◆ PROBLEM TO WORK ON ◆
Reproduce the material below word for word, leaving out the pictures.

-- start of DATA FOR THIS TASK --

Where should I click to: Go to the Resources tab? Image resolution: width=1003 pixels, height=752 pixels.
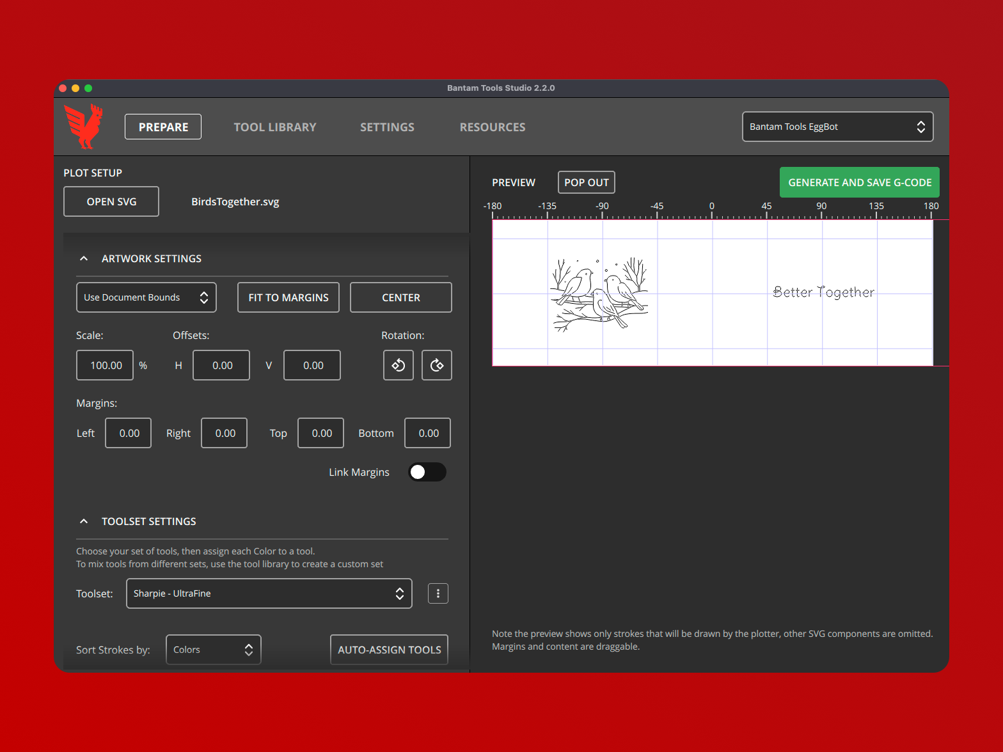(492, 127)
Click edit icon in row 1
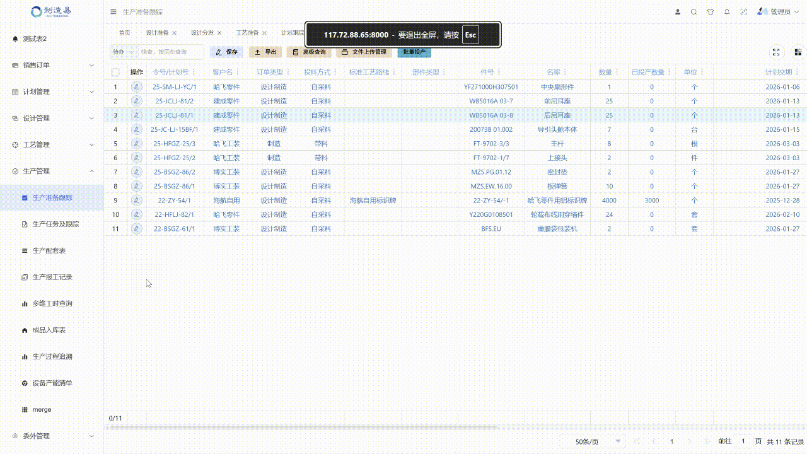 coord(137,87)
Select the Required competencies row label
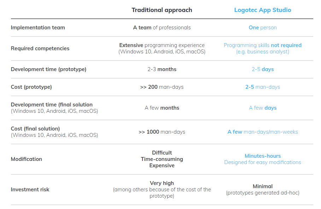This screenshot has width=321, height=209. [40, 48]
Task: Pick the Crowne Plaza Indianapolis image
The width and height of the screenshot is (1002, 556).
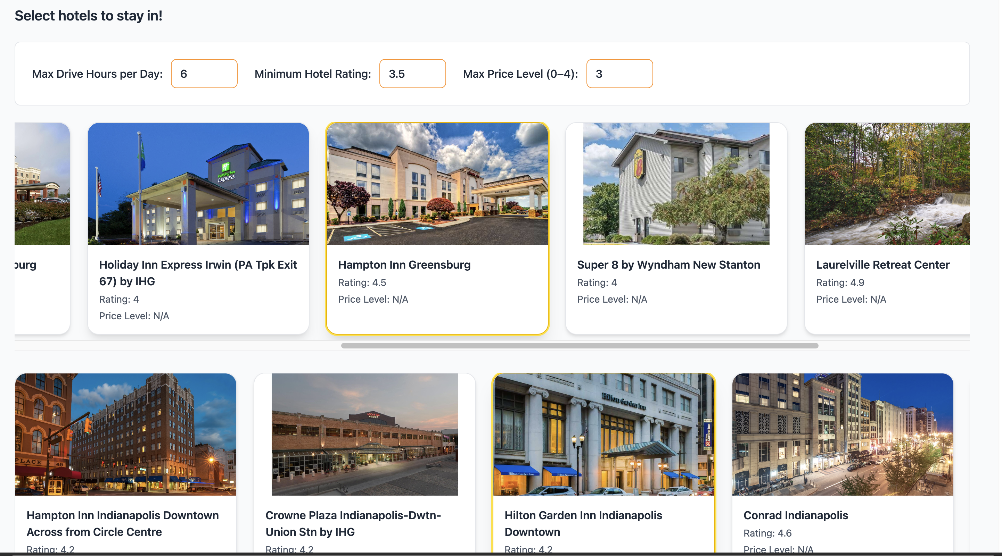Action: tap(364, 434)
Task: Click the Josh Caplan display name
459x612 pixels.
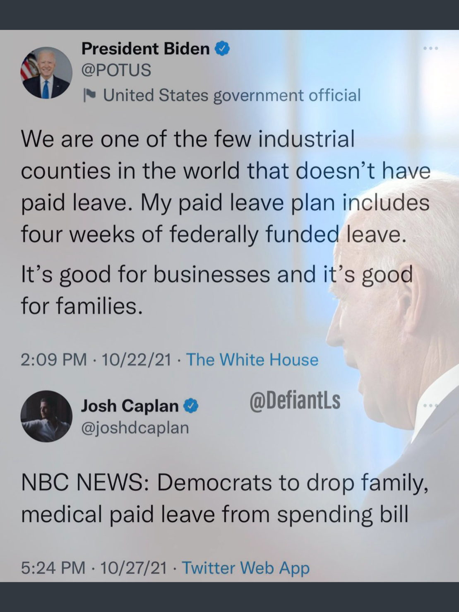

-- end of DATA FOR THIS TASK --

◆ FINAL ANSWER ◆
Where should I click to: Go to the Resources tab? Image resolution: width=1003 pixels, height=752 pixels.
(492, 127)
Click edit icon in row 1
 coord(137,87)
Select the Required competencies row label
This screenshot has width=321, height=209. [40, 48]
Task: Pick the Crowne Plaza Indianapolis image
The width and height of the screenshot is (1002, 556).
Action: tap(364, 434)
Task: Click the Josh Caplan display name
459x612 pixels.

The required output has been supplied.